In our series Under the Mask, we’ve been taking a look at all the ways we as followers of Christ can try and put on masks to cover up what is happening inside. Hopefully, this will be an exercise in us growing in being more real with ourselves and letting God into our messes.

Our final conversation in this series is on the mask of right relationship while feeling or being estranged.

This series is not about the masks we know so much about now, but rather the masks that are so easy to wear that cover what is happening on the inside.

We have looked at several things over the past month.

The mask of peace while feeling or being distressed.

The mask of joy while feeling or being full of sadness or being empty.

The mask of security while feeling or being overwhelmed by worry.

The mask of love while feeling or being ruled by hate/indifference.

The mask of right relationship while feeling or being estranged.

While we have not and will not hit every potential mask that it is easy to wear, I hope the recurring theme has crossover to other areas of our life. It is not only about willpower.

This doesn’t mean the effort is unimportant. Where you focus energy does matter. Working towards peace that is available—realizing that true joy is about gaining perspective. Pursuing trust in God and becoming trustworthy to achieve security. Focusing on not being indifferent, not just not hating instead of love.

It can be easy for these masks to perpetuate themselves if we aren’t intentional in these things. I look peaceful/loving/joyful/reconciled; therefore I’m okay.

Fake it until you make it is more comfortable than the process of growth over time. But it’s a shortcut that doesn’t usually pay off. It doesn’t allow us to learn really important internal realities. We can nail the external, but what really matters is gaining an internal perspective.

We’ll keep coming back to that probably until Corner closes its doors. Keep pursuing the internal perspectives. Don’t take shortcuts. It’s worth it.

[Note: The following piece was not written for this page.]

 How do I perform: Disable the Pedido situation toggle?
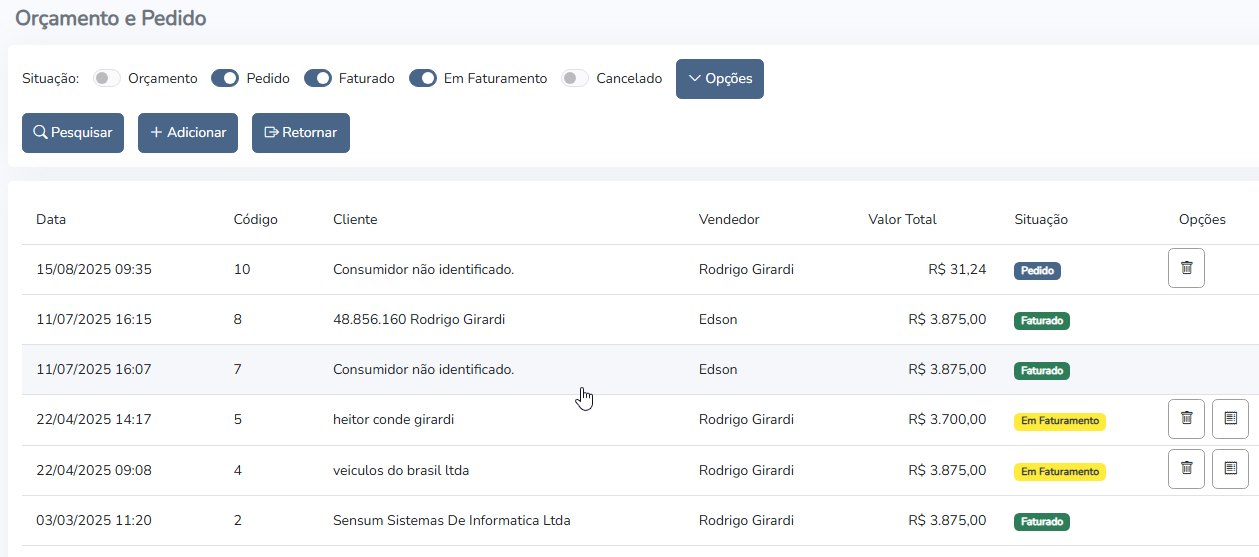(x=225, y=78)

Last year as we prepared for 2020, we saw repetitive prayer requests, pain points in community, our own personal challenges, and felt God’s heart really stirring us toward this idea of reconciliation. That’s been our focus all of this year.

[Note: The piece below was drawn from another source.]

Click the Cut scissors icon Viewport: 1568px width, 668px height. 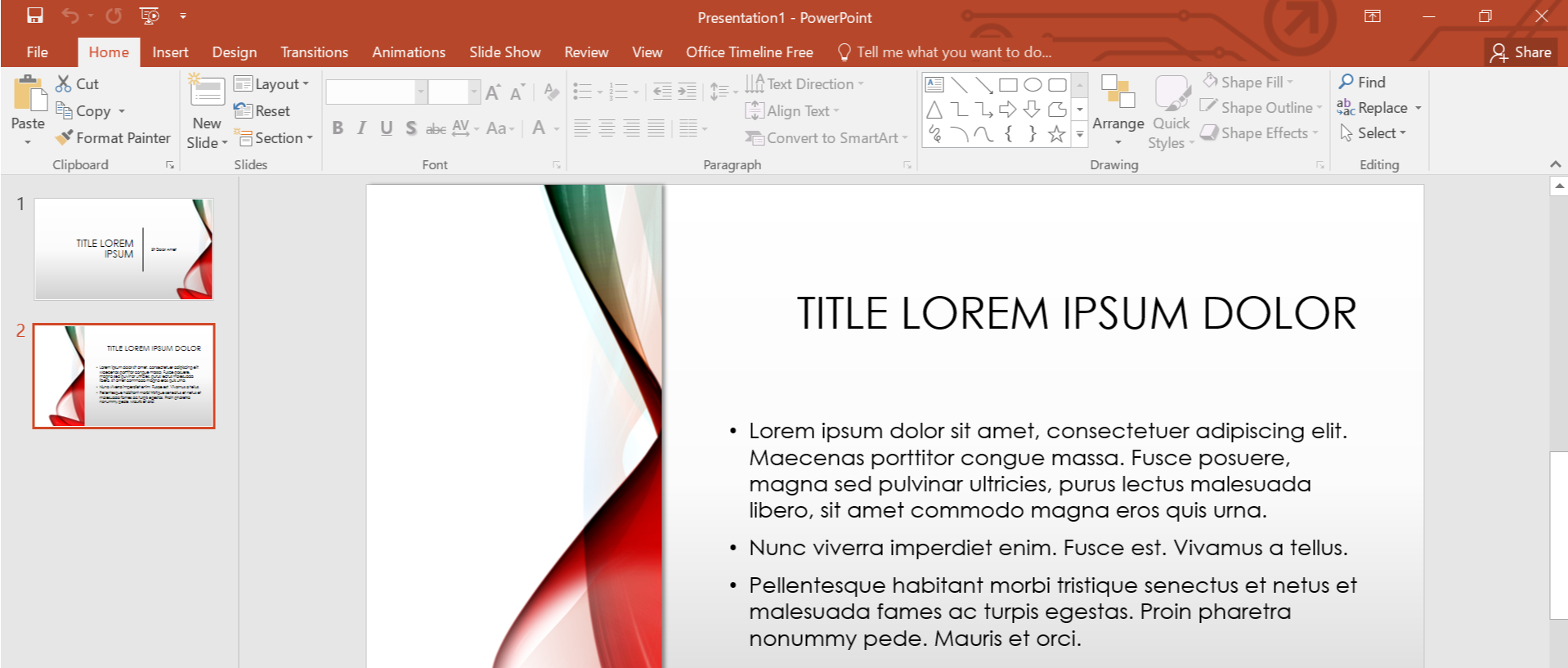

Without pandemics, reconciliation is still complex. Without global movements to bring about racial justice, reconciliation is still urgent. With both of those in place, reconciliation becomes one of the most important things we could be talking about and will continue to talk about.

The need for personal/organizational/cultural reconciliation is deep.

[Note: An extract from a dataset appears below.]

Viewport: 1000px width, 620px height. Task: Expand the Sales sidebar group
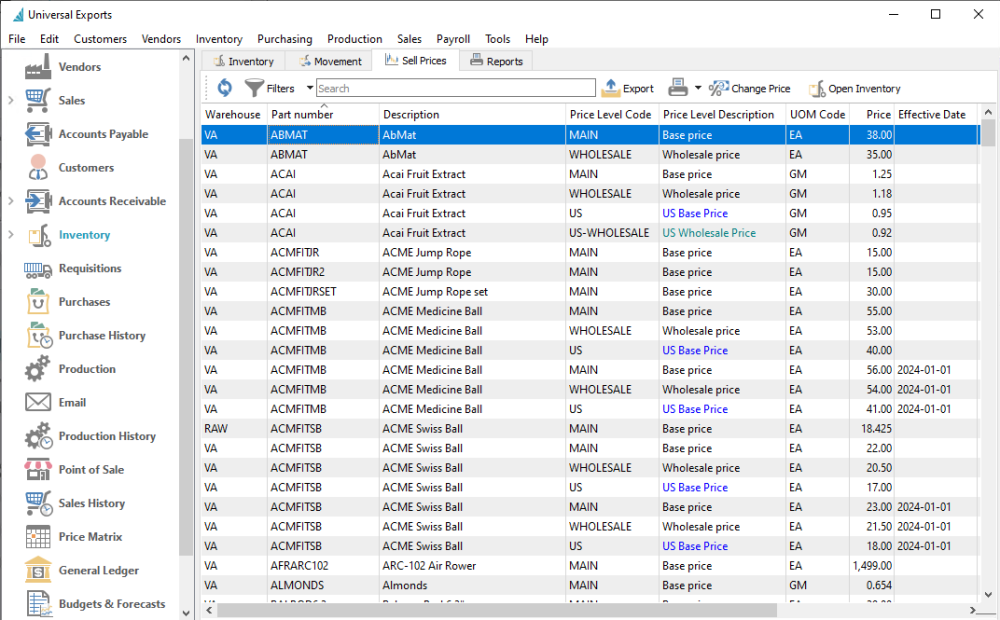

And in the midst of the need, it is easy to put on the mask of being ok with everyone.

Out of all the masks we’ve talked about or could talk about, this one might be the one that’s hardest to remove or not wear.

For myself, this mask has been one that has been easiest to put on because the risk of taking it off sometimes feels too great. Keeping this mask in the long term is only going to keep me from being able to breathe well. To keep it on forever would kill me.

Maybe you’re hearing these things and realizing that you don’t have a definition for yourself for what estrangement is.

The dictionary definition of estrangement is no longer being on friendly terms or part of a social group.

But what is it truly? What about estrangement in your life? Your relationships? Your own story?

Think about a personal experience you’ve had with estrangement.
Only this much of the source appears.